Dataset entries:
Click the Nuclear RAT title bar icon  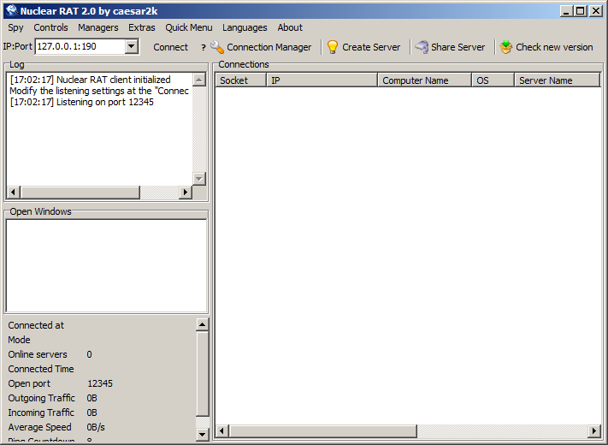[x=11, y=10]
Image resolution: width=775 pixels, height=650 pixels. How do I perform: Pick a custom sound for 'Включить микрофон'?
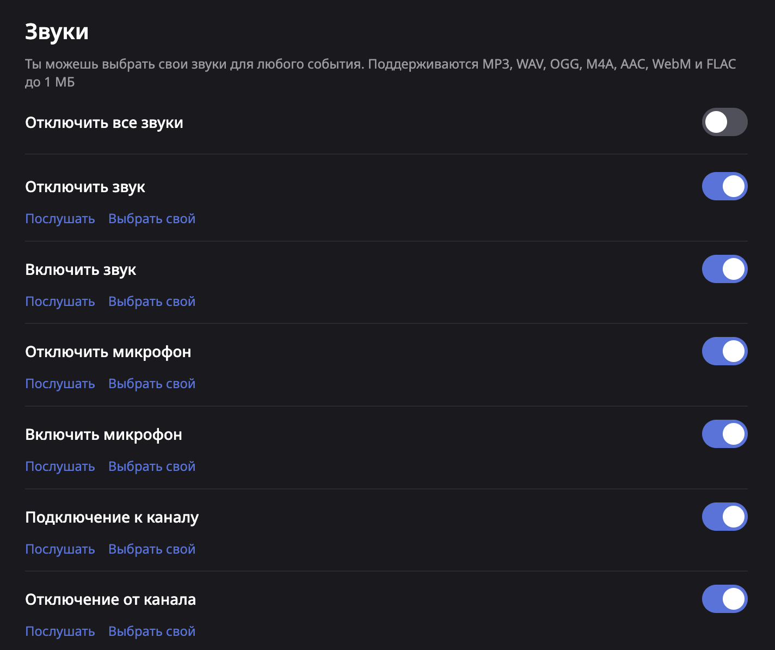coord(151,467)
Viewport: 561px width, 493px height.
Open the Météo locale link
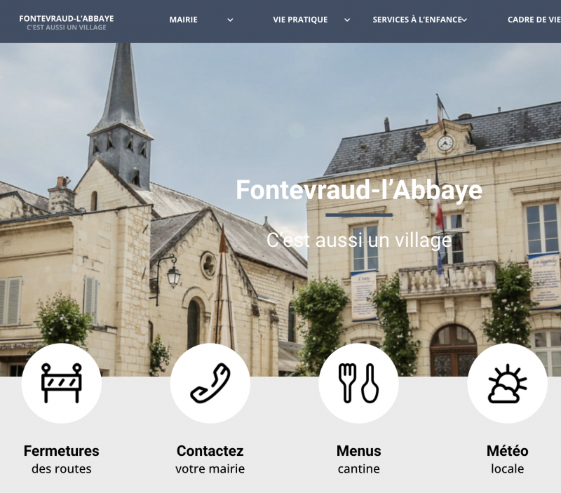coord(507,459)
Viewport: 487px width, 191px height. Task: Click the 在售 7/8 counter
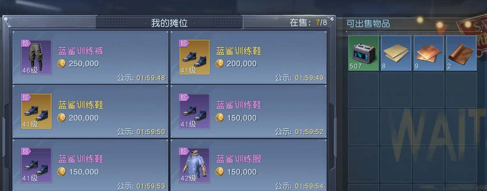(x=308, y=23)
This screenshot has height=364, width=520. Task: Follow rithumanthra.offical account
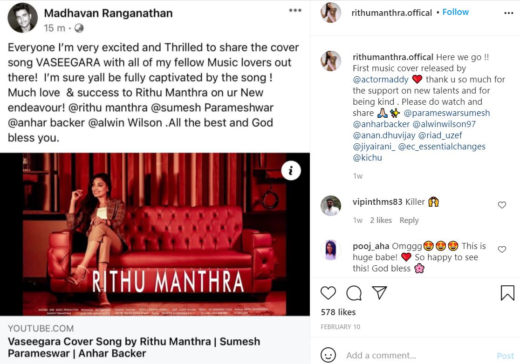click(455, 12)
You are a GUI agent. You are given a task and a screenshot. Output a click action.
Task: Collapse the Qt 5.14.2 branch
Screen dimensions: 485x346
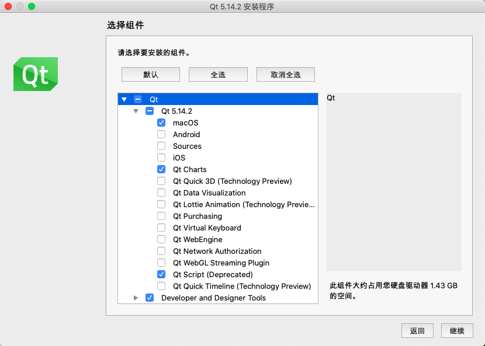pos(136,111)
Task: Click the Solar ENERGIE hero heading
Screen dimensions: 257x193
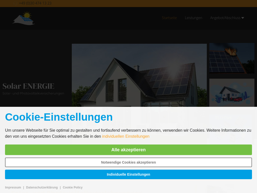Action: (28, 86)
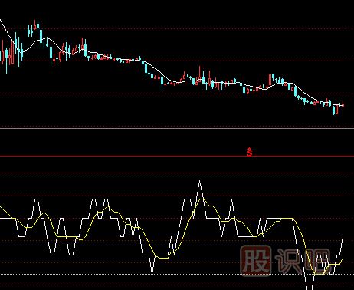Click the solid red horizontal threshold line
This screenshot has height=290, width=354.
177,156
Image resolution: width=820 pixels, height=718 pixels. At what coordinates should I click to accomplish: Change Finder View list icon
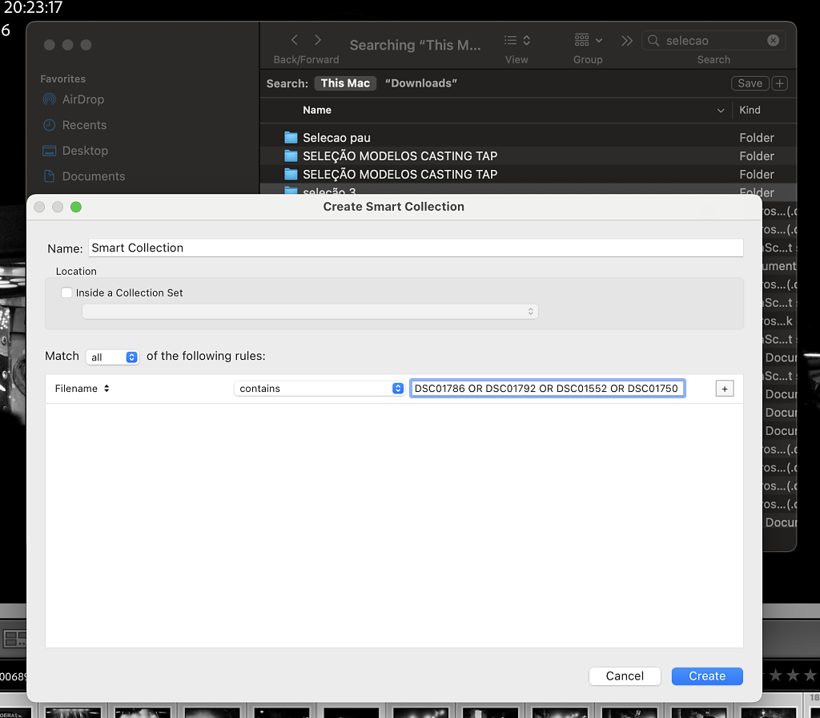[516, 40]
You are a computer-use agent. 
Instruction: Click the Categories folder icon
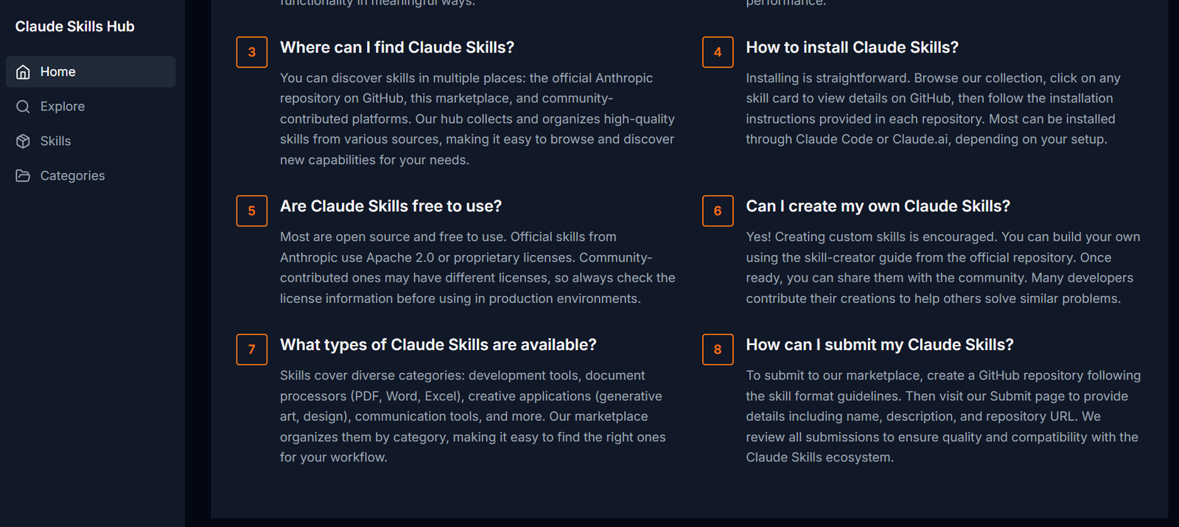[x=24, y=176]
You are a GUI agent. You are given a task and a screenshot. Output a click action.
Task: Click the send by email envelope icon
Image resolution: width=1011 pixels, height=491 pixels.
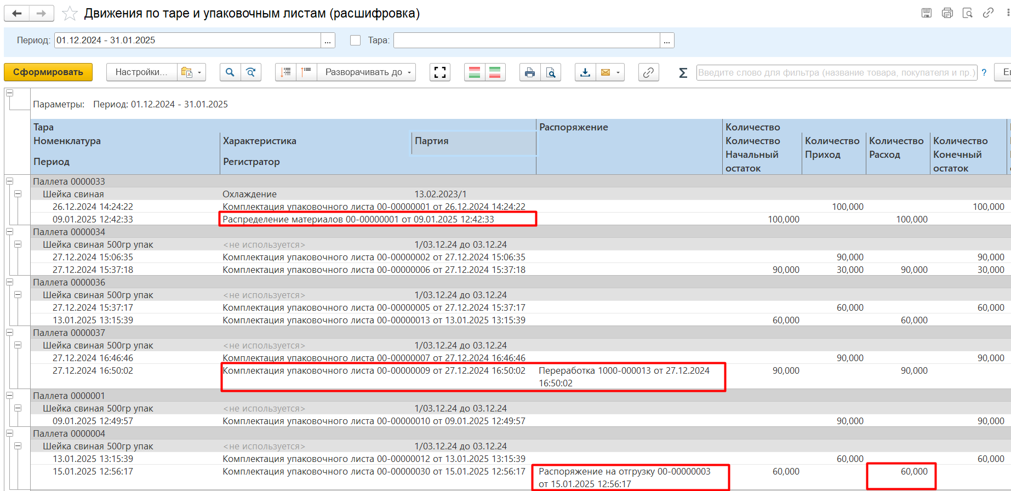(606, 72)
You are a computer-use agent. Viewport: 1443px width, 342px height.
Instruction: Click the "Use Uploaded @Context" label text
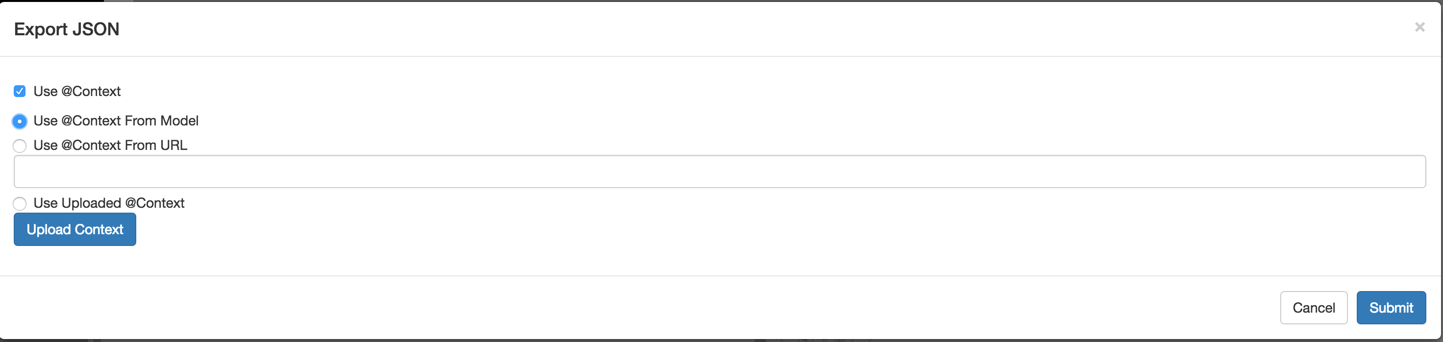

The task:
Pick out and copy the lines of the entries that hold the string "agent".

Answer below:
You are a GUI agent. You are given a task and a screenshot. Output a click action.
You are a computer-use agent. 
You are a GUI agent. You are given a task and a screenshot. Output a click action.
You are a computer-use agent. Viewport: 1443px width, 342px height.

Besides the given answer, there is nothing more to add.